TEXT:
*** Block opens ***

Thailand’s Ministry Of Public Health has announced plans to grant a five-year, compulsory license to produce a lower-cost version of Merck’s antiretroviral drug Efavirenz — a move that appears to be legal under the World Trade Organization’s Doha Declaration (an amendment to the WTO’s TRIPS Agreement). Thailand is looking to save on the cost of Efavirenz by reducing the price 50% from $67 monthly to $38.5 monthly, according to the ministry’s Department of Disease Control.

Meanwhile, Merck claims it makes no profits off Efavirenz in Thailand and that the Thai government did not consult the company before deciding to issue the compulsory license. Under the license, Merck will receive a 0.5% royalty on sales of the locally produced drug.

Provisions on compulsory licensing are written into the TRIPS agreement on trade-related intellectual property rights so governments can issue compulsory licenses to allow other companies to make a patented product or use a patented process under license without the consent of the patent owner but only under certain conditions aimed at safeguarding the legitimate interests of the patent holder. TRIPS, or Trade-Related aspects of Intellectual Property Rights, is an Agreement drawn up by the World Trade Organization to ensure intellectual property rights are respected within international trade.

Efavirenz was approved by the FDA in 1998 for use in combination with other anti-retrovirals in adults and children with HIV infection. Efavirenz is used with other medications to treat human immunodeficiency virus (HIV) infection in patients with or without acquired immunodeficiency syndrome (AIDS).

Efavirenz is in a class of medications called nonnucleoside reverse transcriptase inhibitors (NNRTIs) that works by slowing the spread of HIV in the body. Efavirenz does not cure HIV infection and may not prevent someone from developing HIV-related illnesses or from spreading HIV to other people. In 2004, global combined sales of Crixivan (indinavir)/Stocrin(Efavirenz) reached $256 million.

Thailand’s Health Ministry has argued that it cannot afford to import Efavirenz and thousands of Nevirapine-resistant HIV/AIDS patients would likely die without a cheaper version of the drug on the market. By producing its own generic version of the drug, Thailand will be able to treat 100,000 HIV-positive people, compared with 17,000 who have access to the drug now.

Today, AIDS is the leading cause of death in Thailand with more than 50,000 are expected to die in Thailand from AIDS-related causes in 2006, according to a World Bank study.

*** Block closes ***

DATA EXTRACT:

*** Block opens ***

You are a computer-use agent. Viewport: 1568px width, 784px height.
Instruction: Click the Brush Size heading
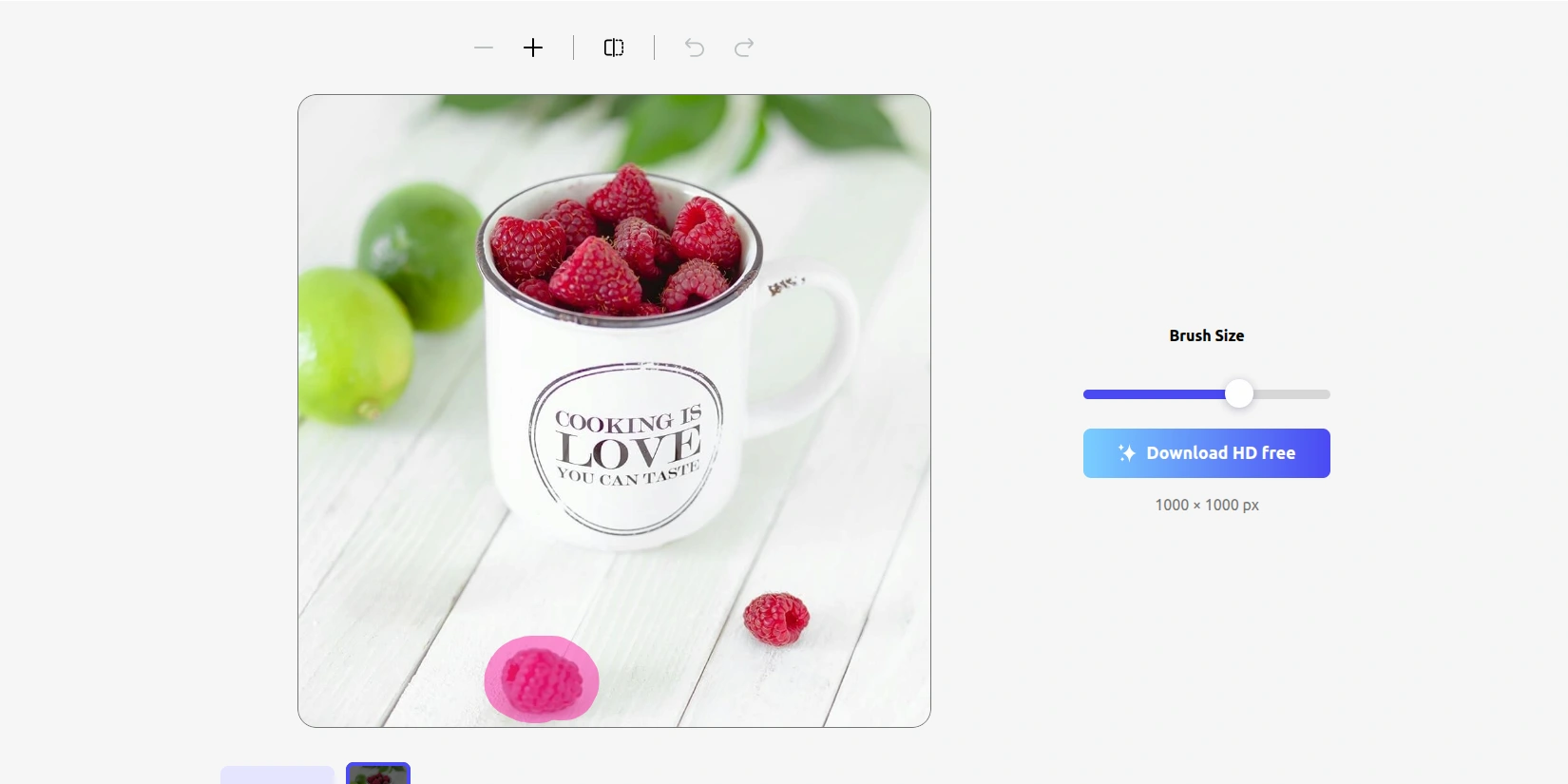tap(1207, 335)
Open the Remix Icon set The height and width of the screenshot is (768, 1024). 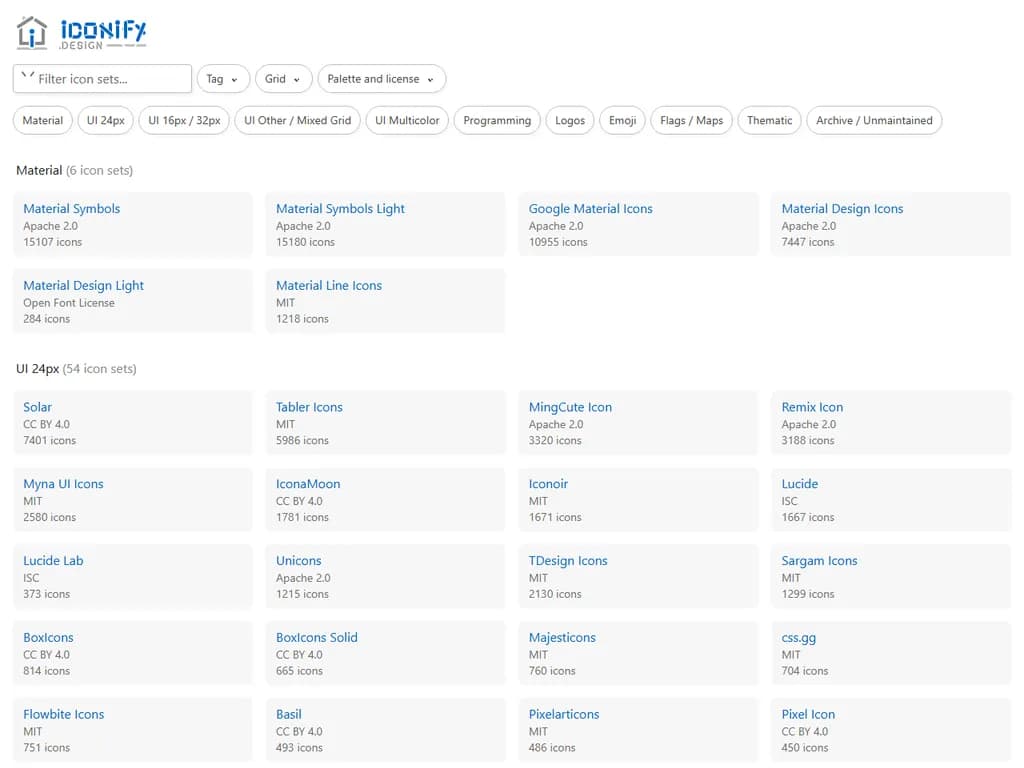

*** Block closes ***

EXERCISE BRIEF:
Please render this sentence from the text on Thailand's Efavirenz license into Spanish: "Under the license, Merck will receive a 0.5% royalty on sales of the locally produced drug."

SOLUTION TO THE PROBLEM:
Según la licencia, Merck recibirá una regalía del 0,5 % sobre las ventas del medicamento producido localmente.